Kids will be kids. (Stupid and hopefully VERY lucky.) I wonder if this plastic wasn't put up to catch a car (more likely that a car would be on the road). The kids are back in the woods to laugh at the driver's shock and then his efforts to get the wrap off his car. Not thinking about a motorcycle - or a paniced driver careening off the road.
And yes - even though "kids will be kids" (not thinking is the key phrase) they should get punished severely.
I fully agree. If they find the scum who did it they should throw 'em into General Population for 2-4 years.
With all due respect, I confess to being kind of amused at this. That is, you making those threats on an internet forum. Bet you have a lot of people shaking in their shoes.
I understand your point about wanting to ride whenever you want, and if it makes too much noise, well, your point seems to be "Tough Shiite". But, of course, it's all about you, so f them anyway.
I wonder how you'd react to a banjo player moving next door, one who has carved out the post midnight hours for his practice time. And on the off chance that you like banjo music, think death metal bands, whatever it takes.
1. Harleys are not off road bikes.
2. You will be caught.
3. You will be charged with attempted murder.
A piece of random looking debris, with a vertical part to catch a bumper will make an amazing amount of noise as it cartwheels under a car...

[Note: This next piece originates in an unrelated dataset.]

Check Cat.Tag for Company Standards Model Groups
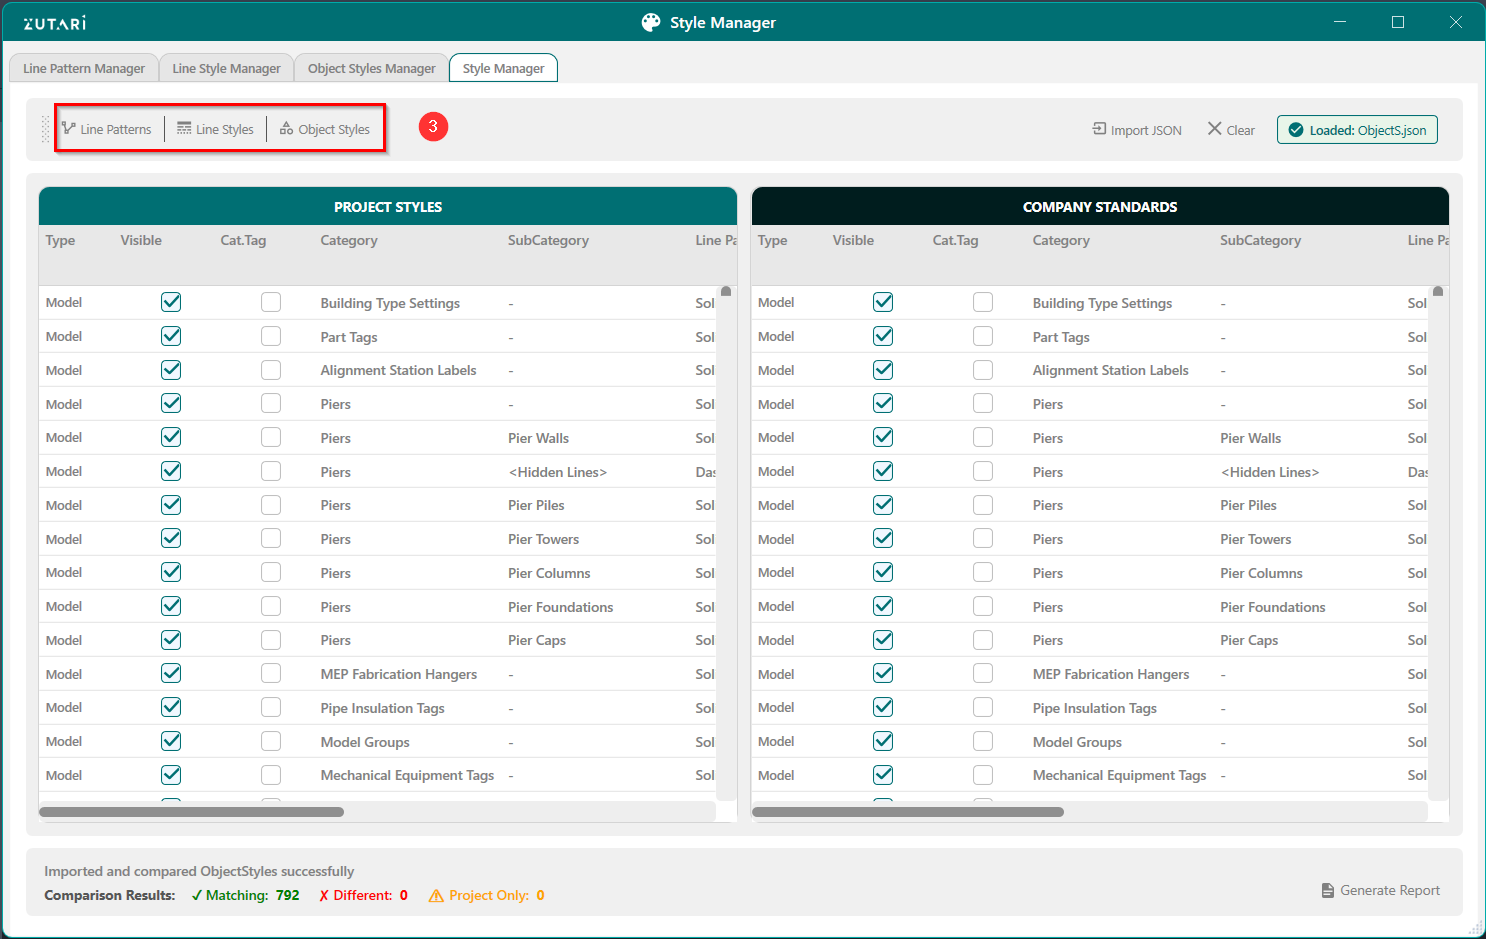Screen dimensions: 1486x939 pos(983,741)
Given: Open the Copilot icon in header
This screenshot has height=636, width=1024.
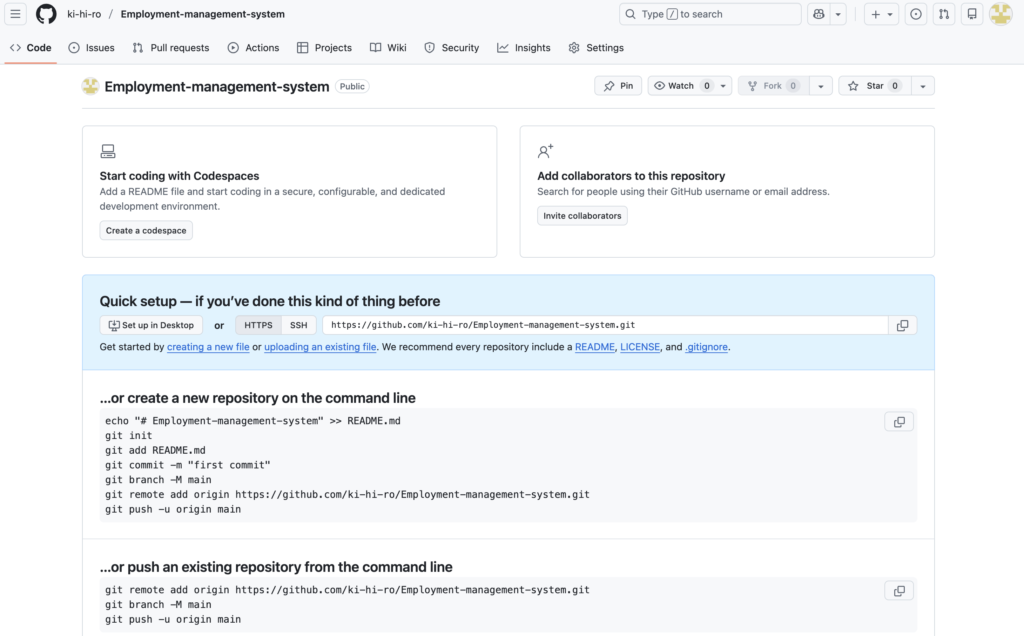Looking at the screenshot, I should click(819, 14).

So when does the Saran wrap company get sued?
Afterall, they currently do not have a warning label on the box- which demonstrates their disregard for the safety of vulnerable consumers! The box should say something like, "Construction of transparent road barricades can be dangerous or fatal."
I am being sarcastic of course, but millions have been made from equally stupid things...
I don't make threats that I can't back up. If you've ever had the adrenalin pumping because some idiot in a car almost killed you, you'd come a little unglued too. This thread just reminded me of those moments and I went off.
I understand your point about wanting to ride whenever you want, and if it makes too much noise, well, your point seems to be "Tough Shiite". But, of course, it's all about you, so f them anyway.
See #22.
I wonder how you'd react to a banjo player moving next door, one who has carved out the post midnight hours for his practice time. And on the off chance that you like banjo music, think death metal bands, whatever it takes.
I don't have to worry about that problem since I have no close neighbors. :)
The article says kitchen variety plastic wrap. Wrap enough of that stuff together and you've got a pretty effective barrier. Things like that stack up quick, remember 1 sting is nothing, a whole bunch of strings is a baseball.